Today, I’m living deeply rooted in my purpose as a wife and homeschool mom — supporting my firefighter husband, rasing my kids at home, and honoring the life I actually want to live. I created a way to share this authentic part of my spirit with an instagram account called @ijustneedanapfirst, that follows the rhythms and seasons of a motherhood story that honors the home, the nurturing, the beauty, the work of all of it. And the very human reality that I am a very tired person. To my core. But that life can still be fully lived.
I went back to school, became certified as a Life Coach, and discovered a path that felt natural, meaningful, and aligned with the rhythm of my life. Coaching gave me connection, purpose, and a way to grow — without pulling me away from the home life I see as my number one priority.
I don’t have to perform online or pretend to be someone I’m not.
I don’t have to keep up with a productivity culture that glorifies burnout.
I don’t have to build a life on pressure-filled month-to-month cycles.
I get to talk to women — and I get to help them find themselves again, too.
Why I Write Posts Like This
Because as moms, social sellers, entrepreneurs, teachers, nurturers — we end up taking care of everyone else first. And somewhere in the mix, we get lost.
We start making decisions from pressure, comparison, and survival… instead of desire, joy, and truth.
Our inner voice gets silenced, or outsourced, or ignored.
But I believe this:
You deserve to be heard.
You deserve to know yourself.
You deserve support that doesn’t just validate your pain — but helps you create something new from it.
Motherhood — those early years, those long nights, those confusing and heartbreaking moments — felt like climbing a mountain with no map.
A season of hard: A traumatic pregnancy. A hospitalized baby. Years of grief, confusion, and exhaustion. A personal healing journey as I recovered, saw Dr’s, found answers and truly healed.
But because of that season…
I found myself.
Life, I got it—i just need a nap first
✨Chase more life with me,
Molly @ijustneedanapfirst


1 thought on “Motherhood wasn’t what I expected.”
Molly, I get it. Having a child with special needs is hard, and it usually does involve some years of confusion, anger, guilt, and feeling like a bad mom — at least until there’s a diagnosis. Or even after diagnosis. And it’s especially hard with “invisible” disabilities. Your kid looks normal to others. I don’t know how many times other moms would tell me that she’d grow out of it, or that her issues were normal. (She didn’t grow out of it, and her issues were not “normal.”) In many ways, she’s “normal,” but she definitely has special needs.
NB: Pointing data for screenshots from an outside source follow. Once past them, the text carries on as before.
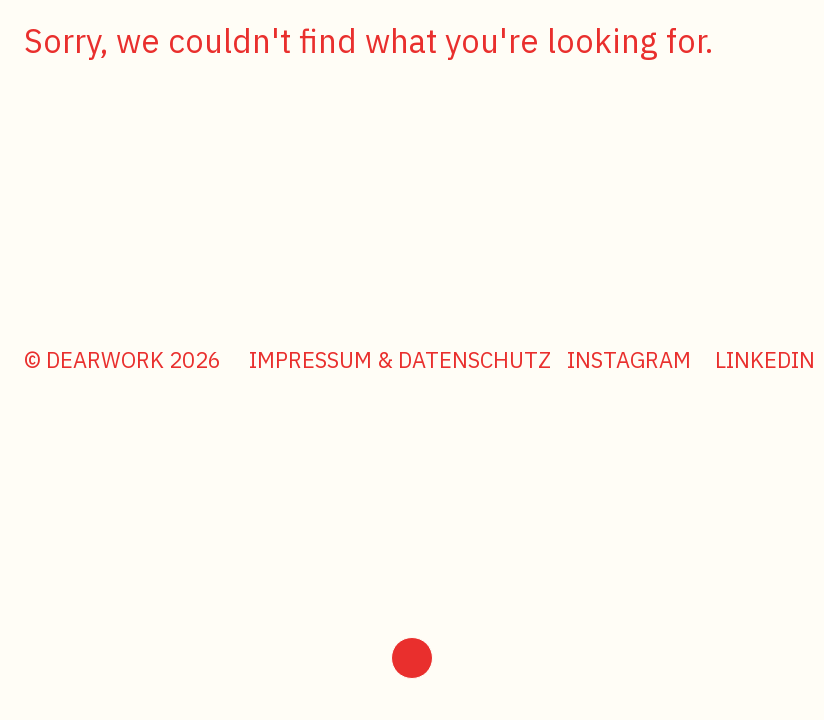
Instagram (629, 359)
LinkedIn (765, 359)
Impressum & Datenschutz (400, 359)
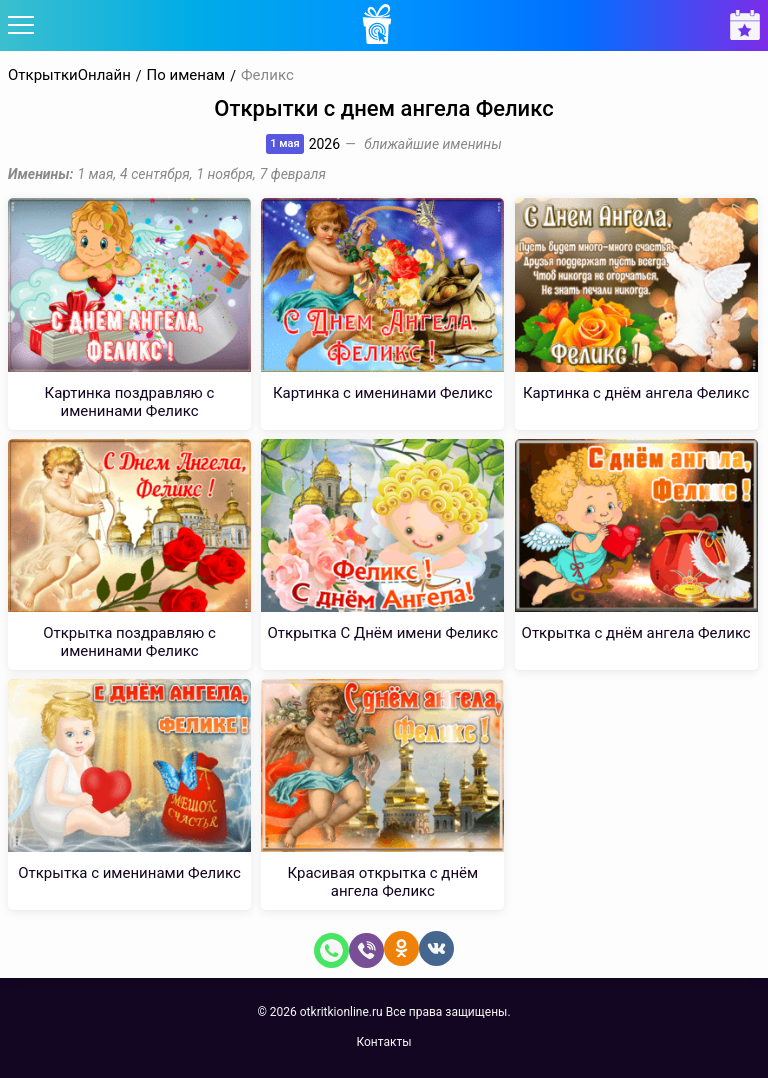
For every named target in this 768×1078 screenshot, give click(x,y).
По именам (186, 75)
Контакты (383, 1042)
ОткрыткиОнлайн (69, 75)
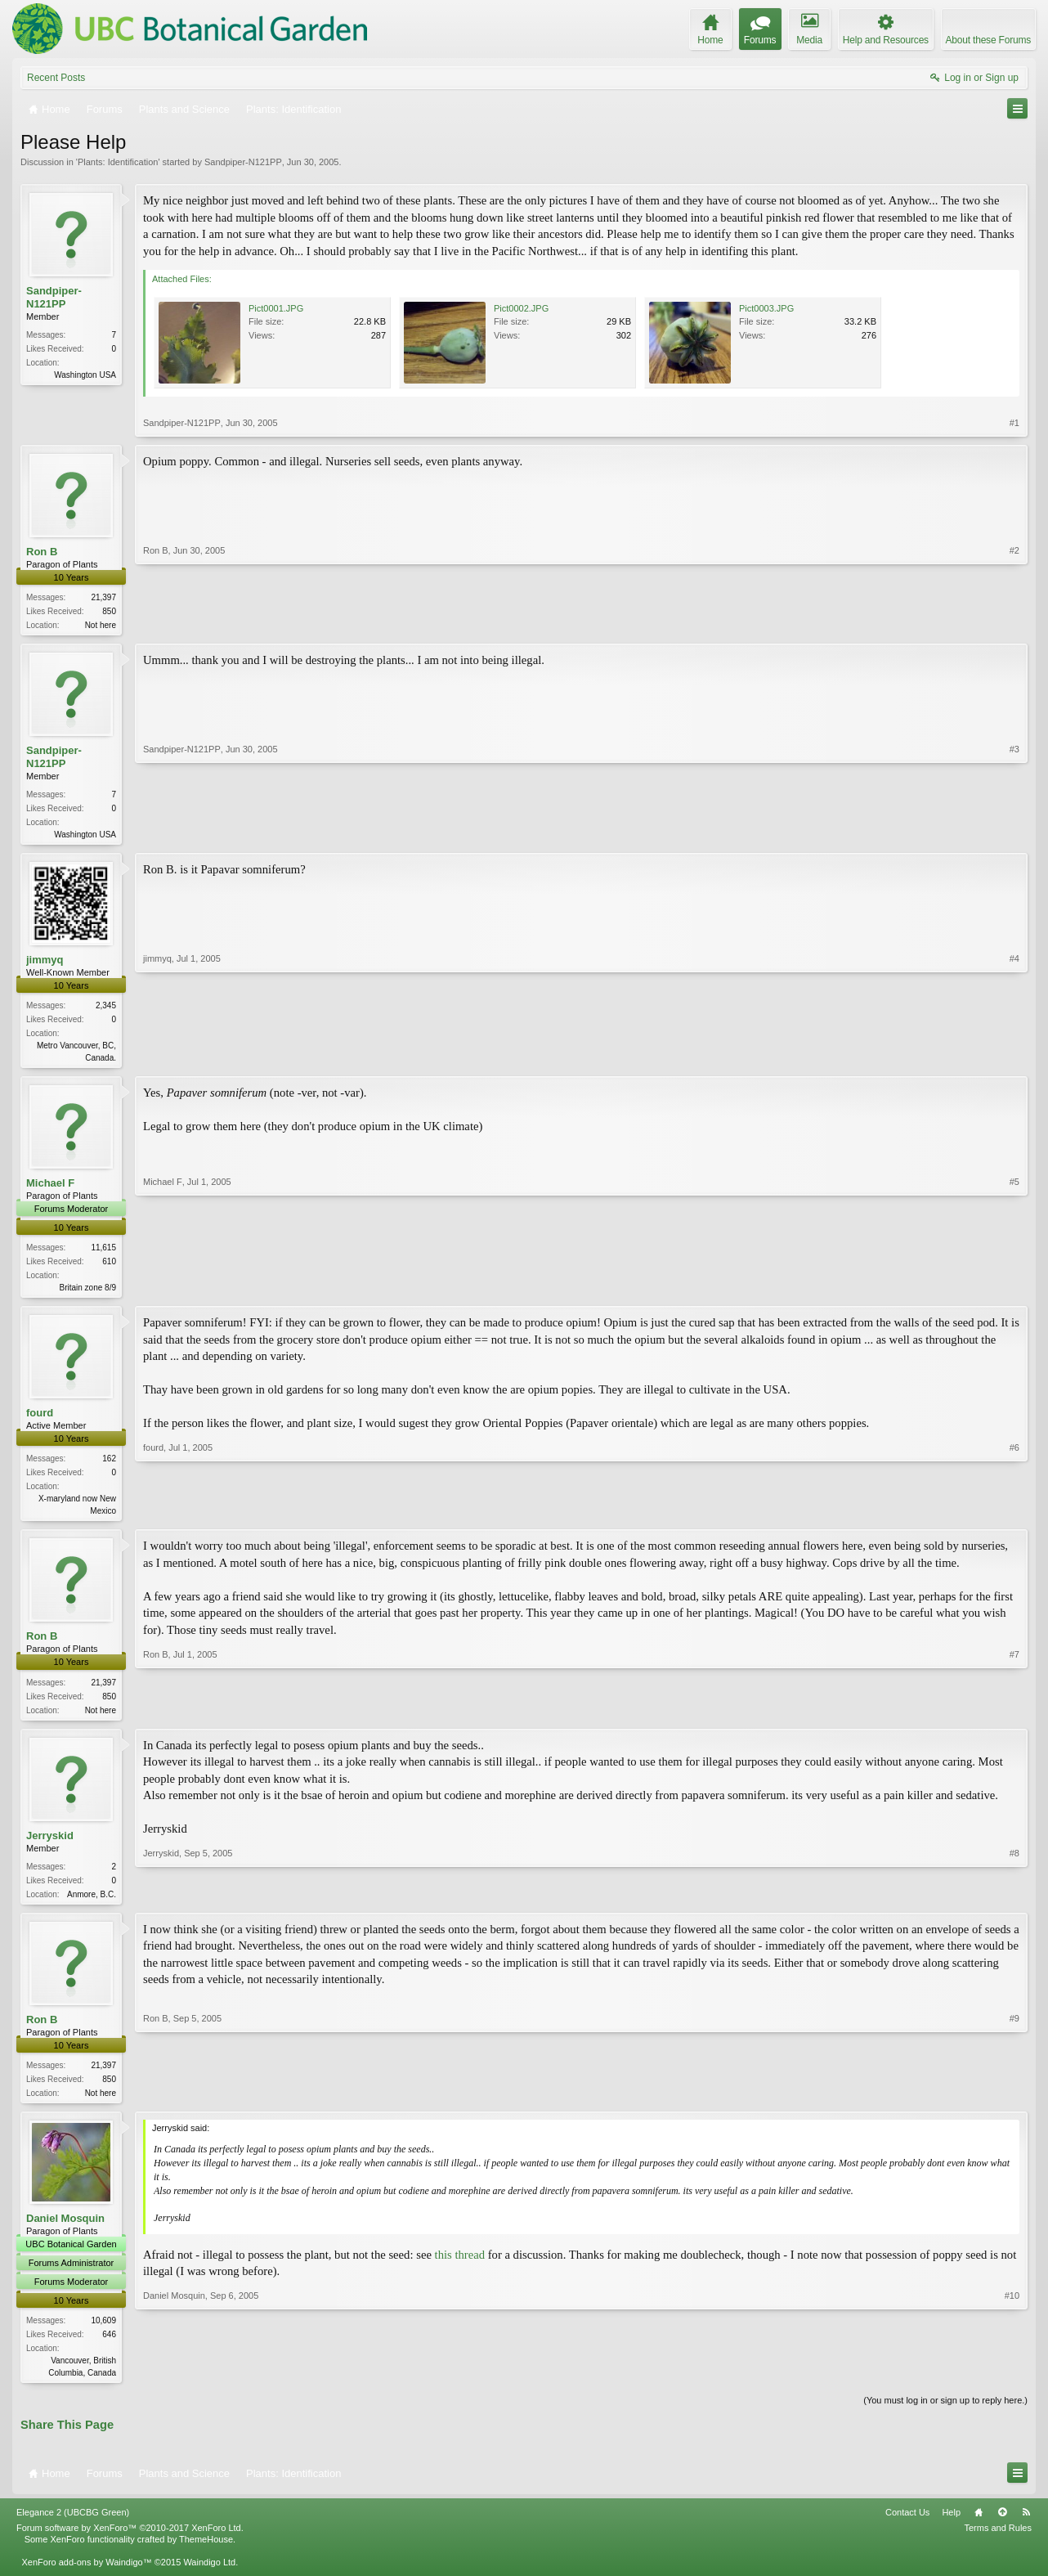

It frustrates us every day. It frustrates her every day. We’ve learned some ways to mitigate the issues (well, sometimes), but they are there. But it’s like I don’t fit in with moms of kids with special needs because usually theirs are much more severe than my daughter’s problems. And not really with moms with typical children, because they just don’t get it. I’ve had relationships with moms on both sides of that, and have enjoyed them, but there is always a feeling of not really fitting in. Or I feel like an imposter, sort of. Any way, hugs to you. You’re not alone.